▶ TASK BRIEF: What you copy should be the lines from the one with "Click the $104.43K y-axis label" through the end of the entries, word for word. Omit the pictures.

::: ENTRIES PROVIDED :::

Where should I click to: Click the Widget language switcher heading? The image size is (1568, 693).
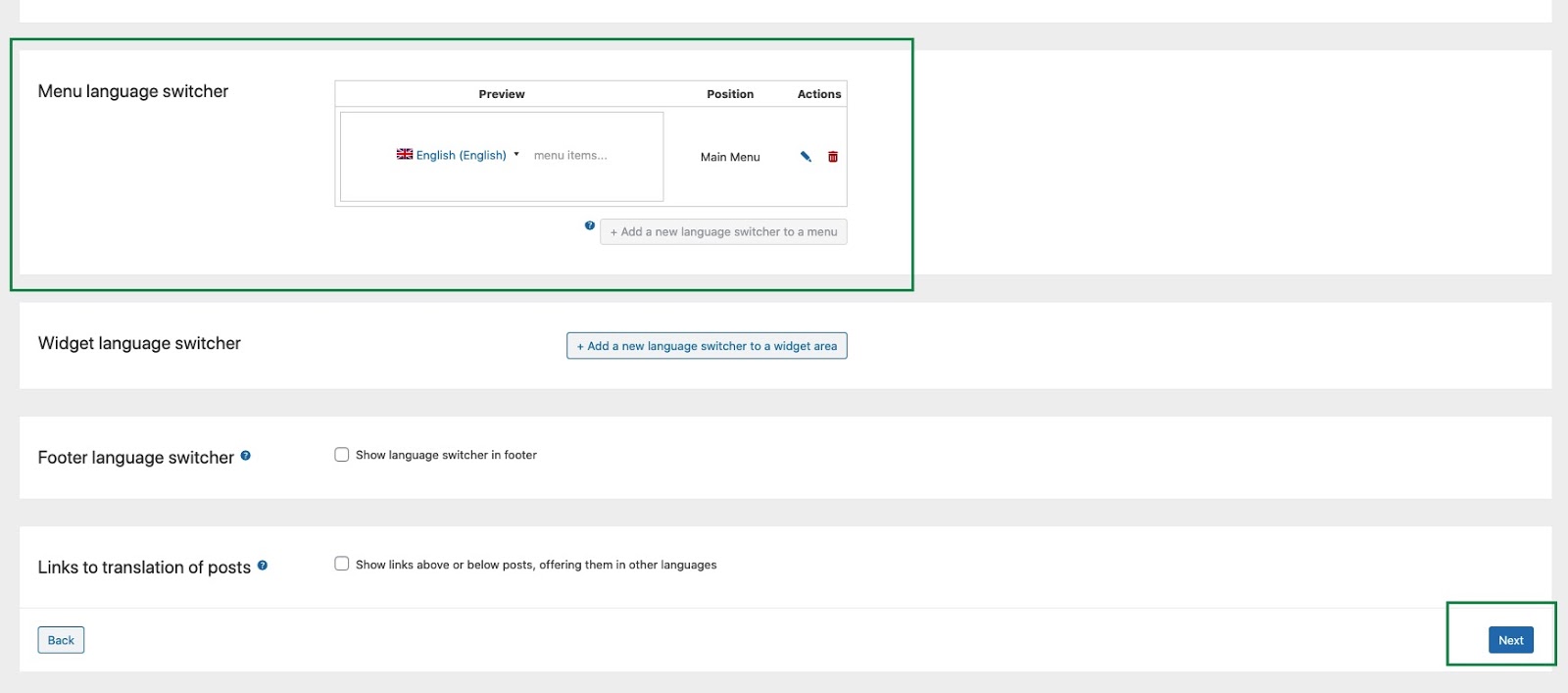pos(139,343)
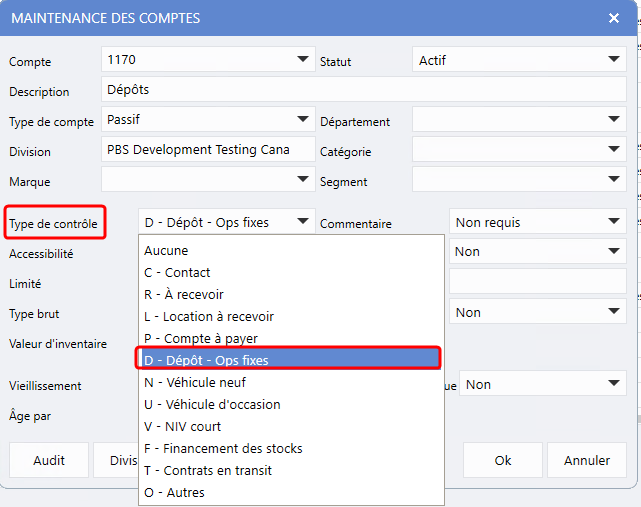This screenshot has width=641, height=507.
Task: Select R - À recevoir option
Action: click(291, 294)
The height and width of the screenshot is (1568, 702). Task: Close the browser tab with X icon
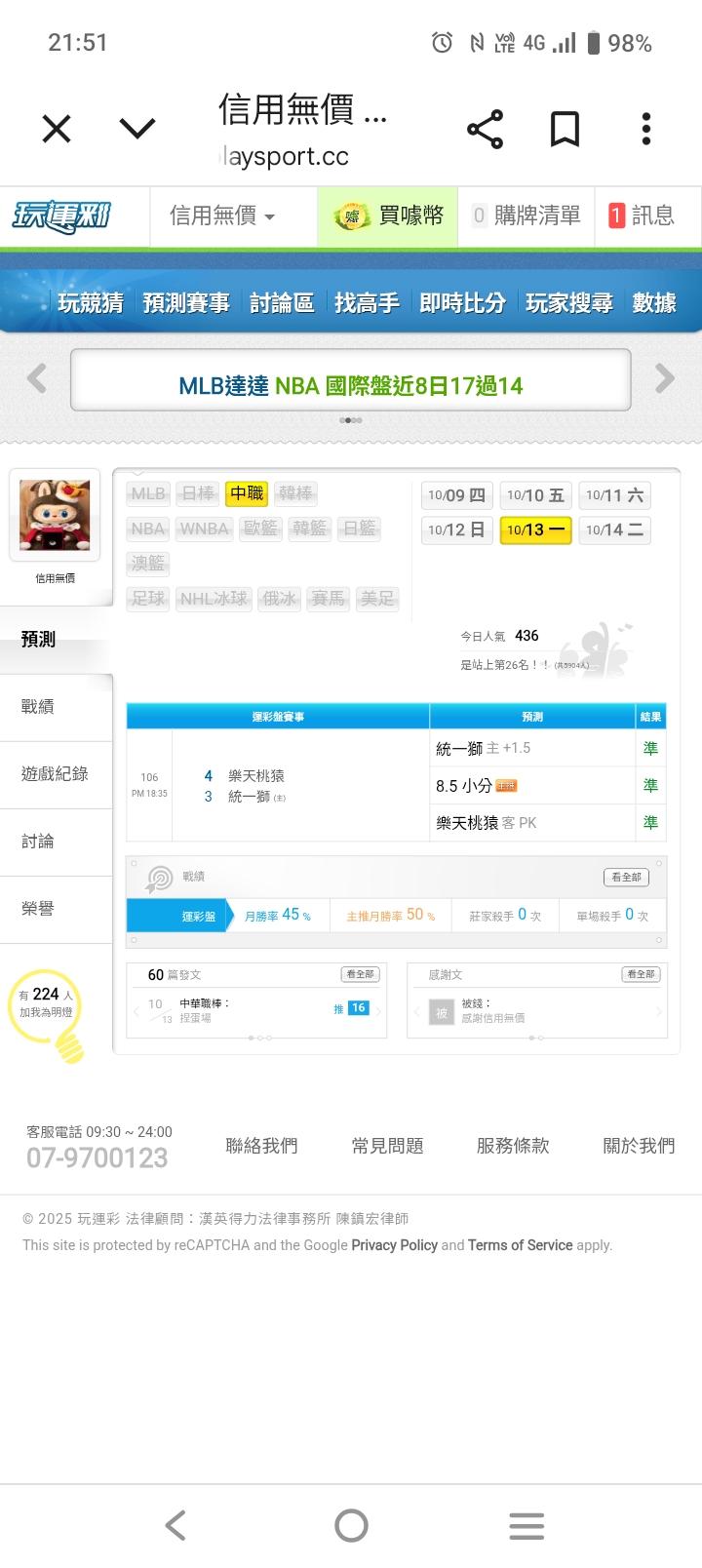pyautogui.click(x=57, y=129)

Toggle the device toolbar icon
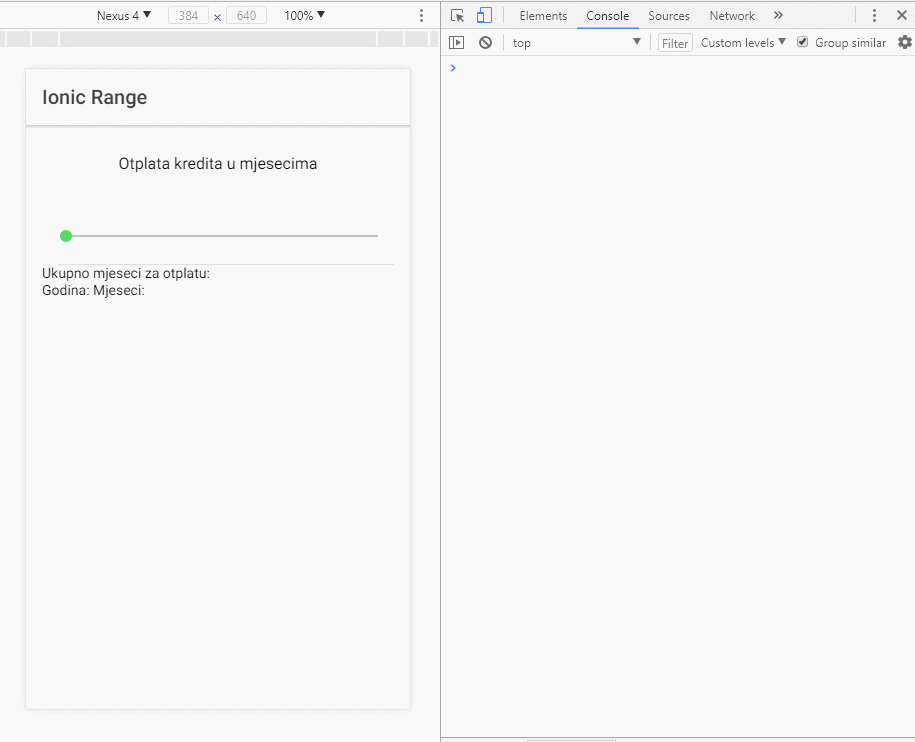pyautogui.click(x=484, y=16)
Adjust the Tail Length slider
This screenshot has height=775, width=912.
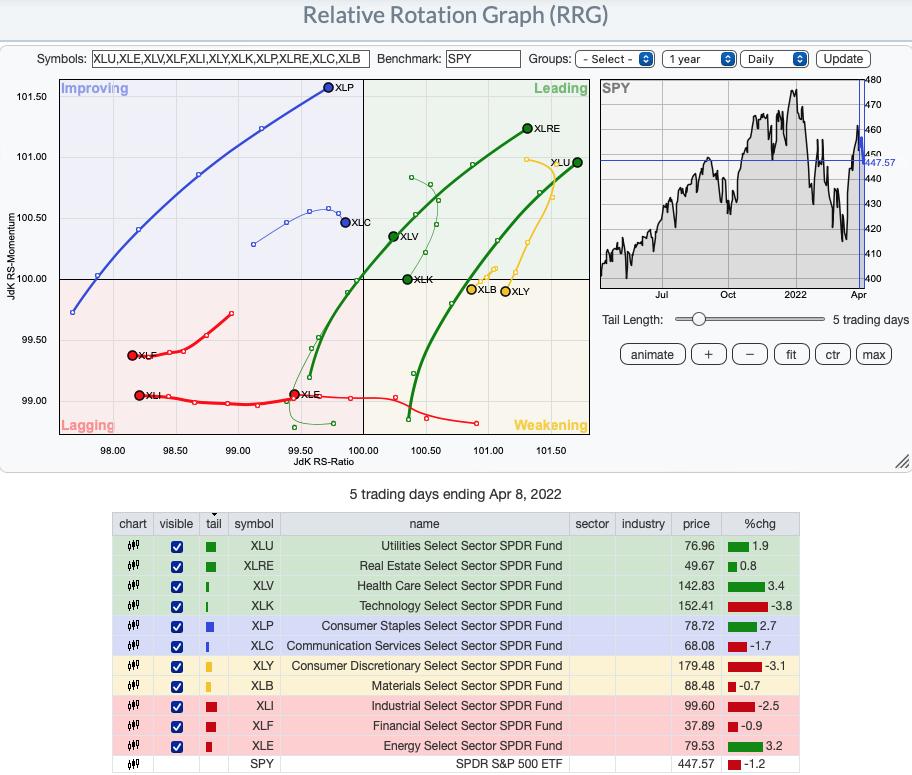pos(698,319)
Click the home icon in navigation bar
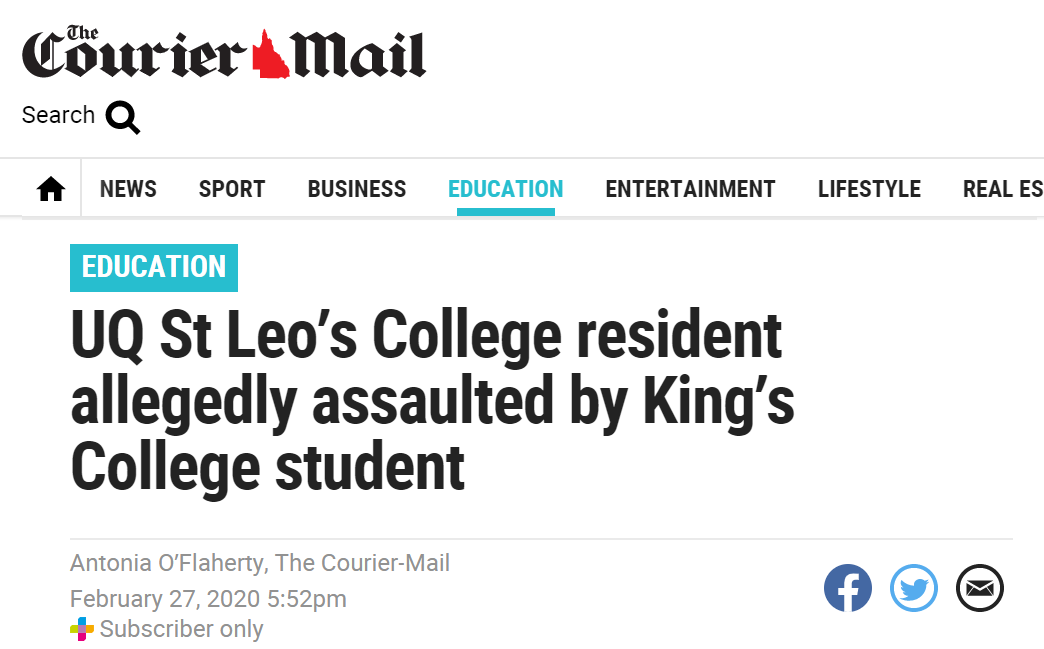 51,189
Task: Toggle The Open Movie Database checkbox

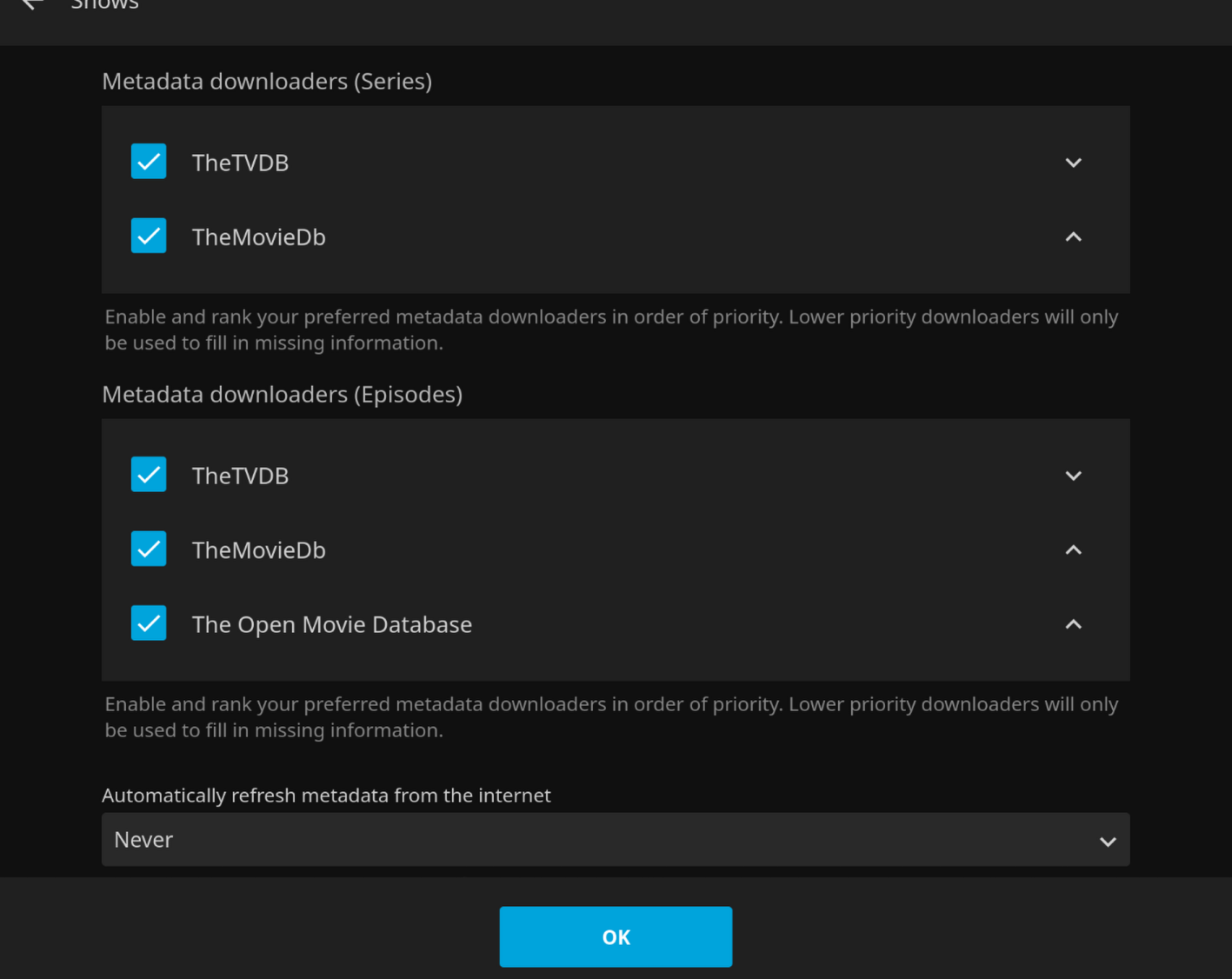Action: coord(149,623)

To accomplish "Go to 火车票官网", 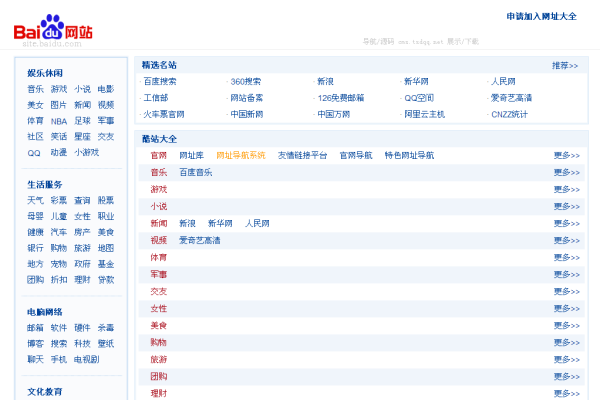I will (164, 114).
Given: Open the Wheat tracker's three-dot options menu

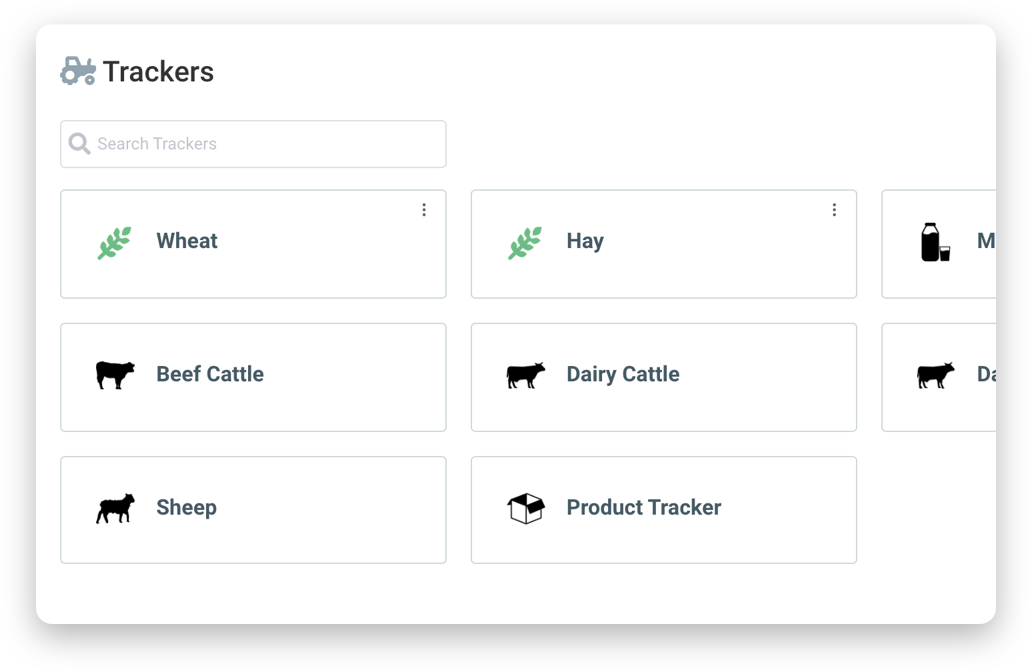Looking at the screenshot, I should [x=424, y=209].
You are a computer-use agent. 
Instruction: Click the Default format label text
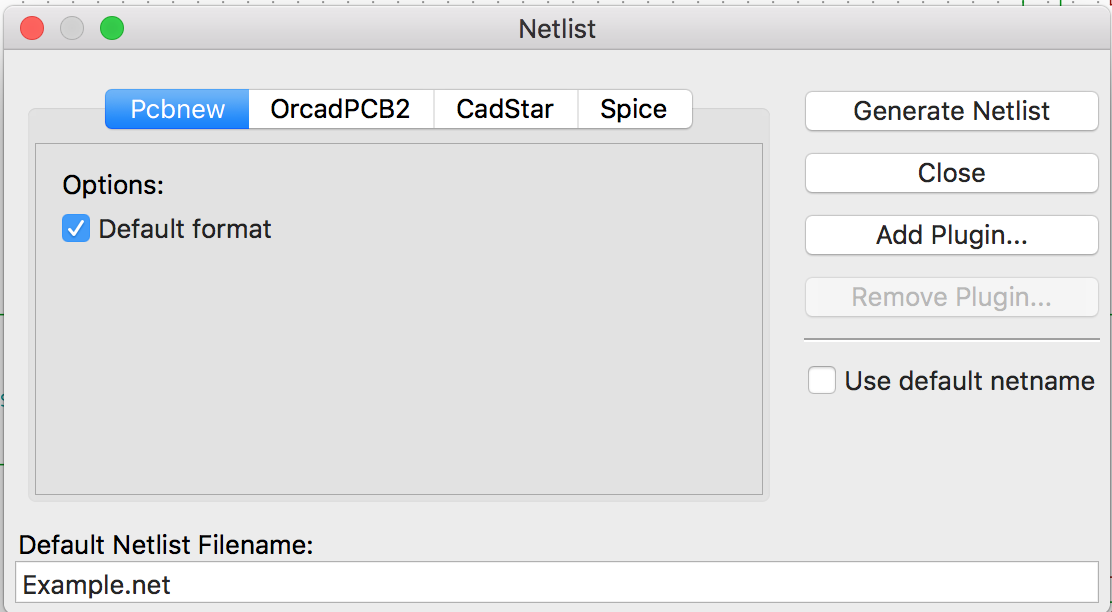coord(185,229)
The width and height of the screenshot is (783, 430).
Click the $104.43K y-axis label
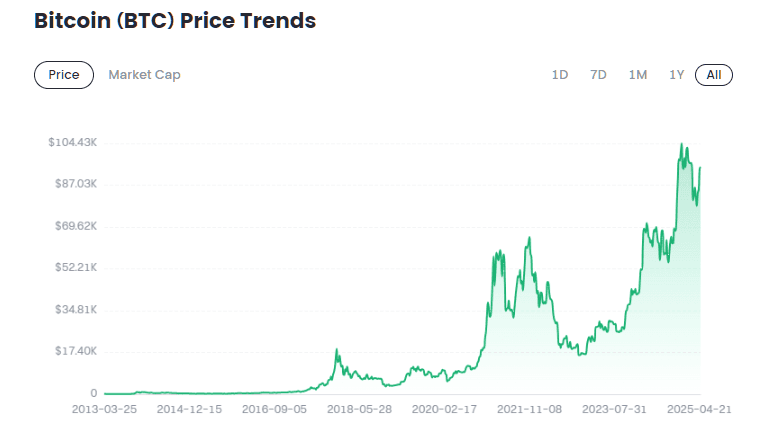click(72, 143)
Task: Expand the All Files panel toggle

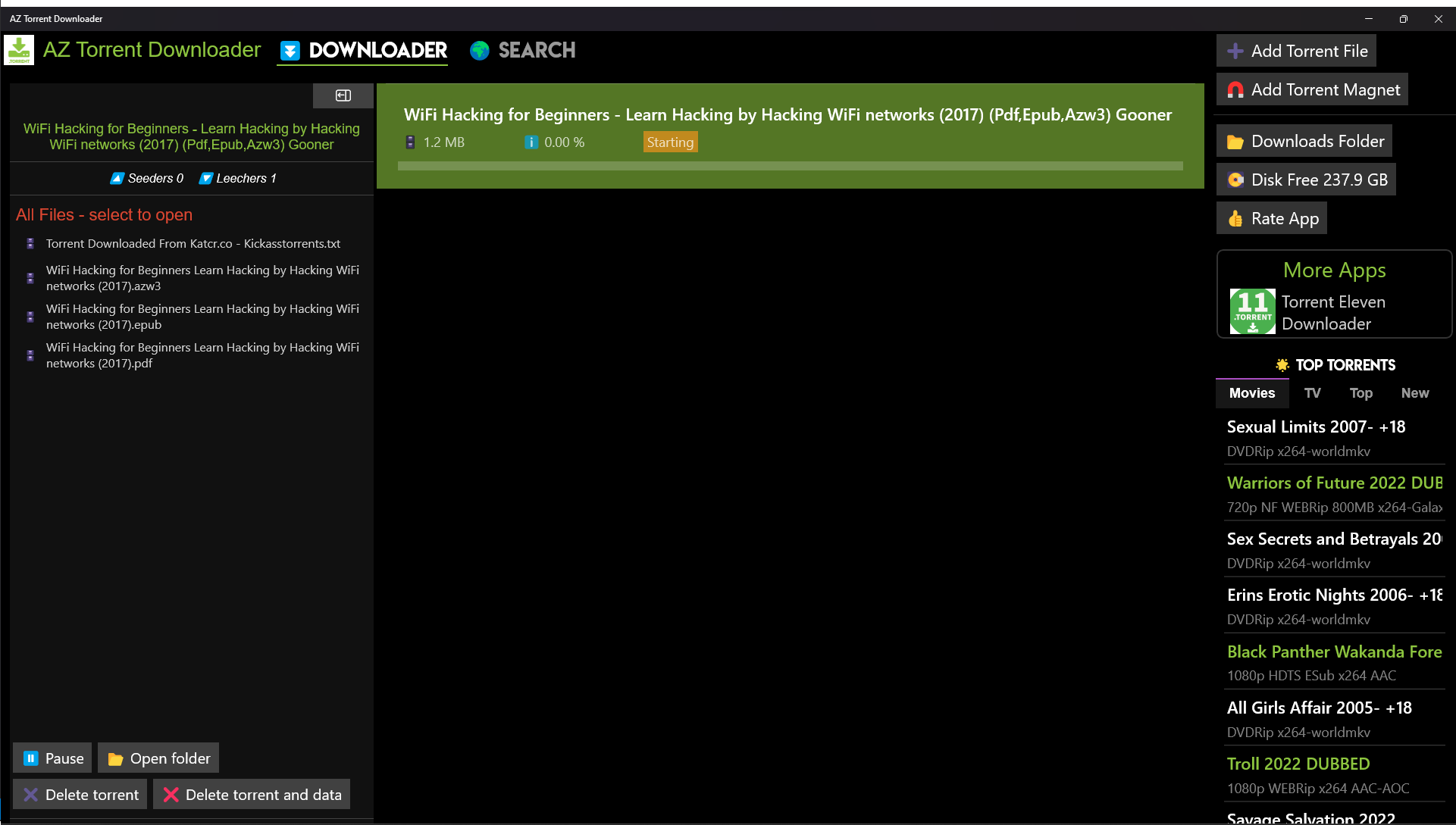Action: click(343, 95)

:::

▶ RESULT FOR THIS EXERCISE:
Click the $104.43K y-axis label
click(72, 143)
Task: Expand the All Files panel toggle

Action: click(343, 95)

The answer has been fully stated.